11.6 Mosaic Plot and Chi-Square Test

ct_example <- matrix(
  c(15, 2, 5, 8),
  nrow = 2,
  dimnames = list(Attendance = c("High", "Low"),
                  Result     = c("Pass", "Fail"))
)

cat("\n--- Contingency Table: Attendance x Result ---\n")
print(ct_example)

cat("\nRow %:\n");      print(round(prop.table(ct_example, 1) * 100, 1))
cat("\nColumn %:\n");   print(round(prop.table(ct_example, 2) * 100, 1))
cat("\nChi-square:\n"); print(chisq.test(ct_example))

save_png("plots/07_student_dataset/mosaic_attendance_x_result.png")
mosaicplot(ct_example,
           main   = "Attendance x Pass/Fail",
           col    = c("steelblue", "tomato"),
           border = "white")
dev.off()

12 Multi-Panel Overview Plots

Once you have explored the data thoroughly, it is often useful to assemble a single summary figure that captures the key findings.
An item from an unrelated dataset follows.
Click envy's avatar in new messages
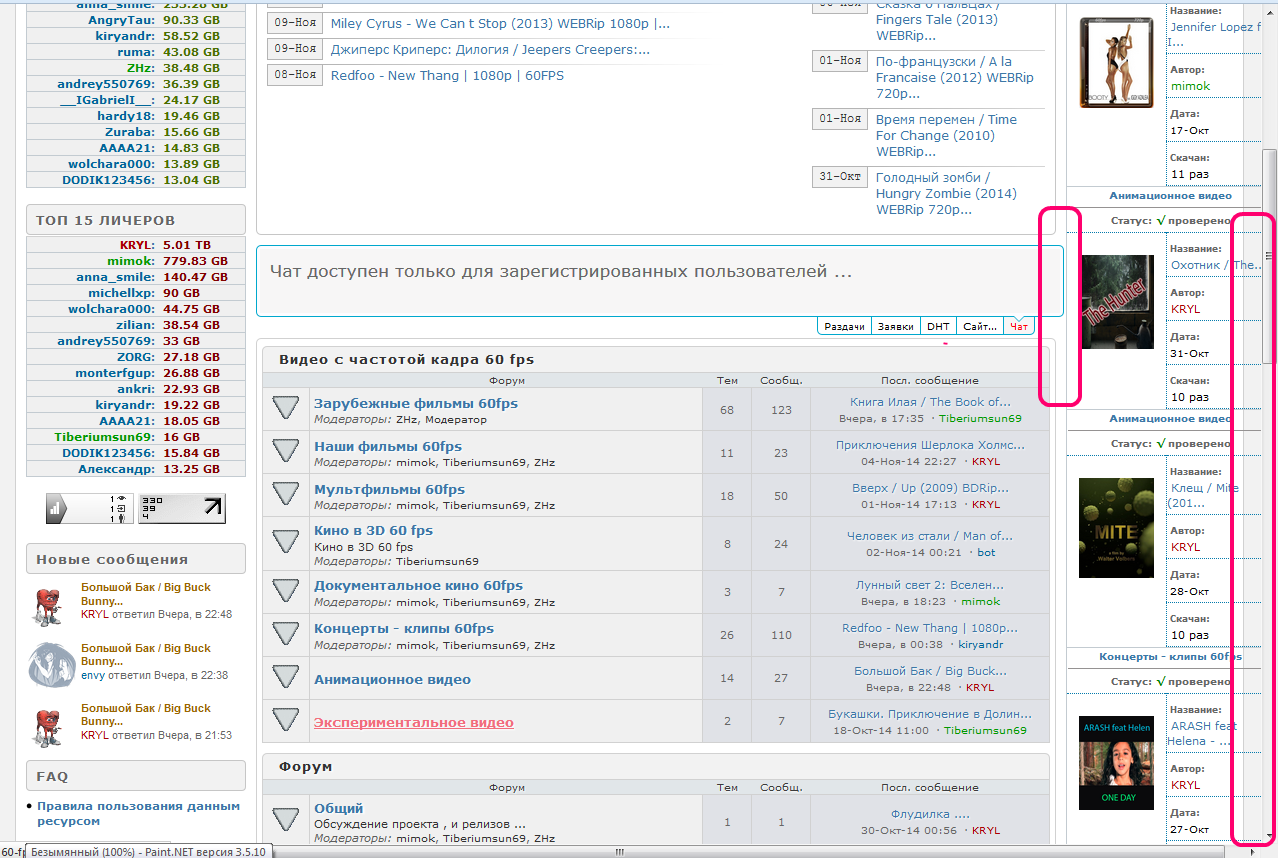1278x858 pixels. tap(50, 662)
The par(mfrow = c(rows, cols)) call allows you to combine multiple plots in a grid.

Output folder: plots/08_overview/

12.1 Six-Panel Summary

save_png("plots/08_overview/overview_6panel.png",
         width = 1400, height = 950, res = 130)

par(mfrow = c(2, 3))

# Panel 1: Distribution of Amount
hist(store_data$Amount,
     col = "steelblue", border = "white",
     main = "Distribution of Amount",
     xlab = "Amount ($)", breaks = 25)
abline(v = mean(store_data$Amount), col = "red", lty = 2, lwd = 2)

# Panel 2: Age distribution
hist(store_data$Age,
     col = "darkorange", border = "white",
     main = "Age Distribution", xlab = "Age (years)")
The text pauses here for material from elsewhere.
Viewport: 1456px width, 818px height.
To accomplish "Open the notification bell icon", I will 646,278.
# Panel 3: Amount by Season
boxplot(Amount ~ Season, data = store_data,
        col = c("darkorange", "steelblue", "gold", "skyblue"),
        border = "grey30",
        main = "Amount by Season",
        xlab = "Season", ylab = "Amount ($)", cex.axis = 0.8)

# Panel 4: Amount vs Age
plot(store_data$Age, store_data$Amount,
     pch = 19, col = rgb(0.27, 0.51, 0.71, 0.3), cex = 0.6,
     main = "Amount vs Age",
     xlab = "Age", ylab = "Amount ($)")
abline(lm(Amount ~ Age, data = store_data), col = "red", lwd = 2)
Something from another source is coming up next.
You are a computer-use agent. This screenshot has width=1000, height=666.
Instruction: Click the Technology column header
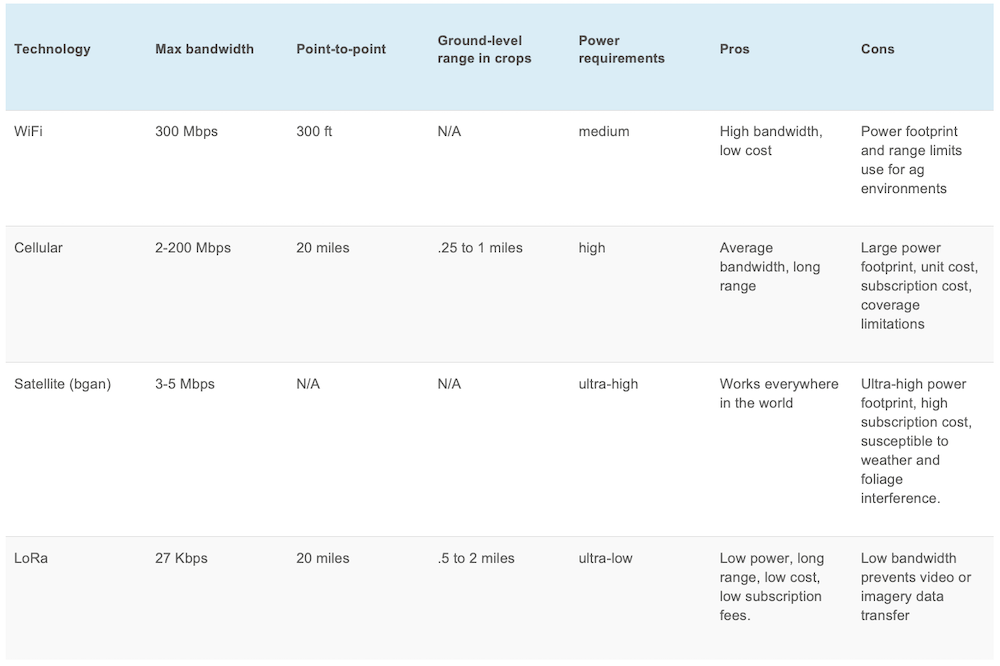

# Panel 5: Category counts
barplot(sort(table(store_data$Category), decreasing = TRUE),
        col = "steelblue", border = "white",
        main = "Category Counts", las = 2, cex.names = 0.6)

# Panel 6: ECDF of Amount
plot(ecdf(store_data$Amount),
     col = "steelblue", lwd = 2, pch = NA,
     main = "ECDF - Amount",
     xlab = "Amount ($)", ylab = "Cumulative Proportion")
abline(v = median(store_data$Amount), h = 0.5, col = "red", lty = 2)

par(mfrow = c(1, 1))
dev.off()

12.2 Four-Panel Univariate Numeric Overview

save_png("plots/08_overview/overview_univariate_numeric.png",
         width = 1200, height = 900, res = 120)

par(mfrow = c(2, 2))

hist(store_data$Amount,
     col = "steelblue", border = "white",
     main = "Histogram: Amount", xlab = "Amount ($)", breaks = 25)

d <- density(store_data$Amount)
plot(d, col = "steelblue", lwd = 2,
     main = "Density: Amount", xlab = "Amount ($)")
polygon(d, col = rgb(0.27, 0.51, 0.71, 0.2), border = NA)

boxplot(store_data$Amount,
        col = "lightblue", border = "steelblue",
        main = "Boxplot: Amount", ylab = "Amount ($)")

qqnorm(store_data$Amount,
       main = "Q-Q Plot: Amount",
       pch = 19, col = rgb(0.27, 0.51, 0.71, 0.4), cex = 0.6)
qqline(store_data$Amount, col = "red", lwd = 2)

par(mfrow = c(1, 1))
dev.off()

12.3 Four-Panel Bivariate Boxplot Overview

save_png("plots/08_overview/overview_bivariate_boxplots.png",
         width = 1200, height = 900, res = 120)

par(mfrow = c(2, 2))

boxplot(Amount ~ Season, data = store_data,
        col = c("darkorange", "steelblue", "gold", "skyblue"),
        border = "grey30",
        main = "Amount by Season",
        xlab = "Season", ylab = "Amount ($)")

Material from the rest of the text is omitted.